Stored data
################

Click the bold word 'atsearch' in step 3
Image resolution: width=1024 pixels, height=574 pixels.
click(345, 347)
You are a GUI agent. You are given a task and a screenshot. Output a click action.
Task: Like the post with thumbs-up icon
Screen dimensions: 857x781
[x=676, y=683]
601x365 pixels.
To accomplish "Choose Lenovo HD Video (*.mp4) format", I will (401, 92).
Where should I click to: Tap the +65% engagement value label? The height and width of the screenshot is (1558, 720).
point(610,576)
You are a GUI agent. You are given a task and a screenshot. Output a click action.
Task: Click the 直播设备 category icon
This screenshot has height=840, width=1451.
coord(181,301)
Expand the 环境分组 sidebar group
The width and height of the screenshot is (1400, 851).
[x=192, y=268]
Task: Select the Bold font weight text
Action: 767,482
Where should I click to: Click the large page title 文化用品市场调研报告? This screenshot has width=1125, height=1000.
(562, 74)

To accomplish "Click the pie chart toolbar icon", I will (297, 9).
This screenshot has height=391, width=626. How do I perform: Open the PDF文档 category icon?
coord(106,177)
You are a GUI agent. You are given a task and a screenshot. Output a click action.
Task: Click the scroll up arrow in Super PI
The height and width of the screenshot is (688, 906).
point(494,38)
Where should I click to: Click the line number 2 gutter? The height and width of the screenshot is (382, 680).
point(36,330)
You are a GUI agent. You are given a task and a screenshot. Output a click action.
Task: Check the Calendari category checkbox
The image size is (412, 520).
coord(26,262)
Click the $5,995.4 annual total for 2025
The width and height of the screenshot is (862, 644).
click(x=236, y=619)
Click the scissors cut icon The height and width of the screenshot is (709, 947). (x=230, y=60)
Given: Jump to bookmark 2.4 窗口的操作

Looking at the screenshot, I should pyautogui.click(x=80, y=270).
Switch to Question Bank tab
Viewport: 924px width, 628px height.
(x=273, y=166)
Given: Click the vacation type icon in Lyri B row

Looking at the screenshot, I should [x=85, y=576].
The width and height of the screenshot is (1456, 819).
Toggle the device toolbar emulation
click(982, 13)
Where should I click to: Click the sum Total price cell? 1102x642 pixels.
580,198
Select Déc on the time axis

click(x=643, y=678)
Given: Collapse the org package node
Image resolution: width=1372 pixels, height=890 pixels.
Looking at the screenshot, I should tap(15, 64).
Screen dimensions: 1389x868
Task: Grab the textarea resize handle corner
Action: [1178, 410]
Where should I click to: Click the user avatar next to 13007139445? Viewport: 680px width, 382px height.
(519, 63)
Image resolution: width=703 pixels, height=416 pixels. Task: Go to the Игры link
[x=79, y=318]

################

• **Problem details**: Copy out the full set of entries without altering anything.

• **Solution for this problem**:
Click the bold word 'atsearch' in step 3
Image resolution: width=1024 pixels, height=574 pixels.
click(345, 347)
You are a GUI agent. You are given a task and a screenshot. Output a click action.
Task: Like the post with thumbs-up icon
Screen dimensions: 857x781
[x=676, y=683]
601x365 pixels.
To accomplish "Choose Lenovo HD Video (*.mp4) format", I will (401, 92).
Where should I click to: Tap the +65% engagement value label? The height and width of the screenshot is (1558, 720).
point(610,576)
You are a GUI agent. You are given a task and a screenshot. Output a click action.
Task: Click the 直播设备 category icon
This screenshot has height=840, width=1451.
coord(181,301)
Expand the 环境分组 sidebar group
The width and height of the screenshot is (1400, 851).
[x=192, y=268]
Task: Select the Bold font weight text
Action: 767,482
Where should I click to: Click the large page title 文化用品市场调研报告? This screenshot has width=1125, height=1000.
(562, 74)

To accomplish "Click the pie chart toolbar icon", I will (297, 9).
This screenshot has height=391, width=626. How do I perform: Open the PDF文档 category icon?
coord(106,177)
You are a GUI agent. You are given a task and a screenshot. Output a click action.
Task: Click the scroll up arrow in Super PI
The height and width of the screenshot is (688, 906).
point(494,38)
Where should I click to: Click the line number 2 gutter? The height and width of the screenshot is (382, 680).
point(36,330)
You are a GUI agent. You are given a task and a screenshot. Output a click action.
Task: Check the Calendari category checkbox
The image size is (412, 520).
coord(26,262)
Click the $5,995.4 annual total for 2025
The width and height of the screenshot is (862, 644).
click(x=236, y=619)
Click the scissors cut icon The height and width of the screenshot is (709, 947). (x=230, y=60)
Given: Jump to bookmark 2.4 窗口的操作

Looking at the screenshot, I should pyautogui.click(x=80, y=270).
Switch to Question Bank tab
Viewport: 924px width, 628px height.
(x=273, y=166)
Given: Click the vacation type icon in Lyri B row

Looking at the screenshot, I should [x=85, y=576].
The width and height of the screenshot is (1456, 819).
Toggle the device toolbar emulation
click(982, 13)
Where should I click to: Click the sum Total price cell? 1102x642 pixels.
580,198
Select Déc on the time axis

click(x=643, y=678)
Given: Collapse the org package node
Image resolution: width=1372 pixels, height=890 pixels.
Looking at the screenshot, I should tap(15, 64).
Screen dimensions: 1389x868
Task: Grab the textarea resize handle corner
Action: [1178, 410]
Where should I click to: Click the user avatar next to 13007139445? Viewport: 680px width, 382px height.
(519, 63)
Image resolution: width=703 pixels, height=416 pixels. Task: Go to the Игры link
[x=79, y=318]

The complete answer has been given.